= Collected data =
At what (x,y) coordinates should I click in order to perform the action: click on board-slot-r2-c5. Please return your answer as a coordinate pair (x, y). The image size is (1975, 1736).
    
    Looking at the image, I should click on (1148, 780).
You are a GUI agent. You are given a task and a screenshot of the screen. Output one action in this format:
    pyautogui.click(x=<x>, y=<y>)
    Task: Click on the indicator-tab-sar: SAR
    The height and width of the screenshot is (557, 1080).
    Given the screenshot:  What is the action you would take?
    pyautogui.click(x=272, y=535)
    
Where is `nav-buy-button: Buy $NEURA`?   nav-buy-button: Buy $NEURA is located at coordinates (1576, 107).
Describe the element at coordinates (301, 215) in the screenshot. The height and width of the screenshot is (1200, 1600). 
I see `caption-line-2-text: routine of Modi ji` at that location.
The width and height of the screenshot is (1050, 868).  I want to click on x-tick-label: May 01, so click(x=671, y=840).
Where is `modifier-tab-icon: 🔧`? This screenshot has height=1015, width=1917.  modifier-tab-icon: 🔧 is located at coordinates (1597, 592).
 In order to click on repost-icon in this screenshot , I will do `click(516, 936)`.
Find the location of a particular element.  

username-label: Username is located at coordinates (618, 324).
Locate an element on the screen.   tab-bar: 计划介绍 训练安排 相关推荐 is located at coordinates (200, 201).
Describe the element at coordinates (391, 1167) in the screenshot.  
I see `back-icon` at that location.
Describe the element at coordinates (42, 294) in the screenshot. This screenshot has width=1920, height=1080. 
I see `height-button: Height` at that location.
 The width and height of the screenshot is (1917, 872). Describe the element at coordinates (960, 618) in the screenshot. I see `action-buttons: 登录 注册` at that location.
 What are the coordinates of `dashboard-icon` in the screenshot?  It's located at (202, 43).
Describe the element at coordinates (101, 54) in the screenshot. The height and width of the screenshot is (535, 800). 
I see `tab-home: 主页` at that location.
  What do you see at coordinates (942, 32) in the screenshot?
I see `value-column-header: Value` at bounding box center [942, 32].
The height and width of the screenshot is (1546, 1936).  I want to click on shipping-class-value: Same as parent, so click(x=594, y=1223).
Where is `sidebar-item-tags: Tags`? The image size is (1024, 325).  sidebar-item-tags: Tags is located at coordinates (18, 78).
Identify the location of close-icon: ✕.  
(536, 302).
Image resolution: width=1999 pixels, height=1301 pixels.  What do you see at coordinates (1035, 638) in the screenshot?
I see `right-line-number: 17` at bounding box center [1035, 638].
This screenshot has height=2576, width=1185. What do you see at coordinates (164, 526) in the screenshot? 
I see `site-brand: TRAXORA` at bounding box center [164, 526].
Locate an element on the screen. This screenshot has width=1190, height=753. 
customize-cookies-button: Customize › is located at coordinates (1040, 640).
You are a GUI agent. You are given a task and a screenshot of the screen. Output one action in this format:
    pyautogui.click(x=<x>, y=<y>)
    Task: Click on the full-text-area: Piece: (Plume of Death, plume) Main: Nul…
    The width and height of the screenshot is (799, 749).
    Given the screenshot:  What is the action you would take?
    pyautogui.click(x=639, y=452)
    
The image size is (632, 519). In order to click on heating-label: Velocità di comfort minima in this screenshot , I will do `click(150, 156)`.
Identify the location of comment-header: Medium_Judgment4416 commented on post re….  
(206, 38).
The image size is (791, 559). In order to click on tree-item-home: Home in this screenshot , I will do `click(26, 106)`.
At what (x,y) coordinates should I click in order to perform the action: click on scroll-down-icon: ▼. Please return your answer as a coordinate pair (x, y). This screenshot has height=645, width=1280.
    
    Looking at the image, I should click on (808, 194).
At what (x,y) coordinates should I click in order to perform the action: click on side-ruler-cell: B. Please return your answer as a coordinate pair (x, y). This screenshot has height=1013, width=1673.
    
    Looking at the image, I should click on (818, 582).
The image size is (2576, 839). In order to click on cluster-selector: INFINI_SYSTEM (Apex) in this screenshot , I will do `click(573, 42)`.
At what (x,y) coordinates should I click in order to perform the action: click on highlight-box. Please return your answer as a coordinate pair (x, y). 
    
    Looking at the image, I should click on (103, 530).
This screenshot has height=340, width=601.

= Requirement =
Can you write out every one of the rows above again, keeping each line unchanged?

= Output below =
At what (x,y) coordinates should I click in order to perform the action: click on board-slot-r2-c5. Please return your answer as a coordinate pair (x, y). The image size is (1975, 1736).
    
    Looking at the image, I should click on (1148, 780).
You are a GUI agent. You are given a task and a screenshot of the screen. Output one action in this format:
    pyautogui.click(x=<x>, y=<y>)
    Task: Click on the indicator-tab-sar: SAR
    The height and width of the screenshot is (557, 1080).
    Given the screenshot:  What is the action you would take?
    pyautogui.click(x=272, y=535)
    
Where is `nav-buy-button: Buy $NEURA`?   nav-buy-button: Buy $NEURA is located at coordinates (1576, 107).
Describe the element at coordinates (301, 215) in the screenshot. The height and width of the screenshot is (1200, 1600). 
I see `caption-line-2-text: routine of Modi ji` at that location.
The width and height of the screenshot is (1050, 868).  I want to click on x-tick-label: May 01, so click(x=671, y=840).
Where is `modifier-tab-icon: 🔧`? This screenshot has height=1015, width=1917.  modifier-tab-icon: 🔧 is located at coordinates (1597, 592).
 In order to click on repost-icon in this screenshot , I will do `click(516, 936)`.
Find the location of a particular element.  

username-label: Username is located at coordinates (618, 324).
Locate an element on the screen.   tab-bar: 计划介绍 训练安排 相关推荐 is located at coordinates (200, 201).
Describe the element at coordinates (391, 1167) in the screenshot.  
I see `back-icon` at that location.
Describe the element at coordinates (42, 294) in the screenshot. This screenshot has width=1920, height=1080. 
I see `height-button: Height` at that location.
 The width and height of the screenshot is (1917, 872). Describe the element at coordinates (960, 618) in the screenshot. I see `action-buttons: 登录 注册` at that location.
 What are the coordinates of `dashboard-icon` in the screenshot?  It's located at (202, 43).
Describe the element at coordinates (101, 54) in the screenshot. The height and width of the screenshot is (535, 800). 
I see `tab-home: 主页` at that location.
  What do you see at coordinates (942, 32) in the screenshot?
I see `value-column-header: Value` at bounding box center [942, 32].
The height and width of the screenshot is (1546, 1936).  I want to click on shipping-class-value: Same as parent, so click(x=594, y=1223).
Where is `sidebar-item-tags: Tags`? The image size is (1024, 325).  sidebar-item-tags: Tags is located at coordinates (18, 78).
Identify the location of close-icon: ✕.  
(536, 302).
Image resolution: width=1999 pixels, height=1301 pixels.  What do you see at coordinates (1035, 638) in the screenshot?
I see `right-line-number: 17` at bounding box center [1035, 638].
This screenshot has height=2576, width=1185. What do you see at coordinates (164, 526) in the screenshot? 
I see `site-brand: TRAXORA` at bounding box center [164, 526].
Locate an element on the screen. This screenshot has width=1190, height=753. 
customize-cookies-button: Customize › is located at coordinates (1040, 640).
You are a GUI agent. You are given a task and a screenshot of the screen. Output one action in this format:
    pyautogui.click(x=<x>, y=<y>)
    Task: Click on the full-text-area: Piece: (Plume of Death, plume) Main: Nul…
    The width and height of the screenshot is (799, 749).
    Given the screenshot:  What is the action you would take?
    pyautogui.click(x=639, y=452)
    
The image size is (632, 519). In order to click on heating-label: Velocità di comfort minima in this screenshot , I will do `click(150, 156)`.
Identify the location of comment-header: Medium_Judgment4416 commented on post re….  
(206, 38).
The image size is (791, 559). In order to click on tree-item-home: Home in this screenshot , I will do `click(26, 106)`.
At what (x,y) coordinates should I click in order to perform the action: click on scroll-down-icon: ▼. Please return your answer as a coordinate pair (x, y). This screenshot has height=645, width=1280.
    
    Looking at the image, I should click on (808, 194).
At what (x,y) coordinates should I click in order to perform the action: click on side-ruler-cell: B. Please return your answer as a coordinate pair (x, y). This screenshot has height=1013, width=1673.
    
    Looking at the image, I should click on (818, 582).
The image size is (2576, 839). In order to click on cluster-selector: INFINI_SYSTEM (Apex) in this screenshot , I will do `click(573, 42)`.
At what (x,y) coordinates should I click in order to perform the action: click on highlight-box. Please return your answer as a coordinate pair (x, y). 
    
    Looking at the image, I should click on (103, 530).
This screenshot has height=340, width=601.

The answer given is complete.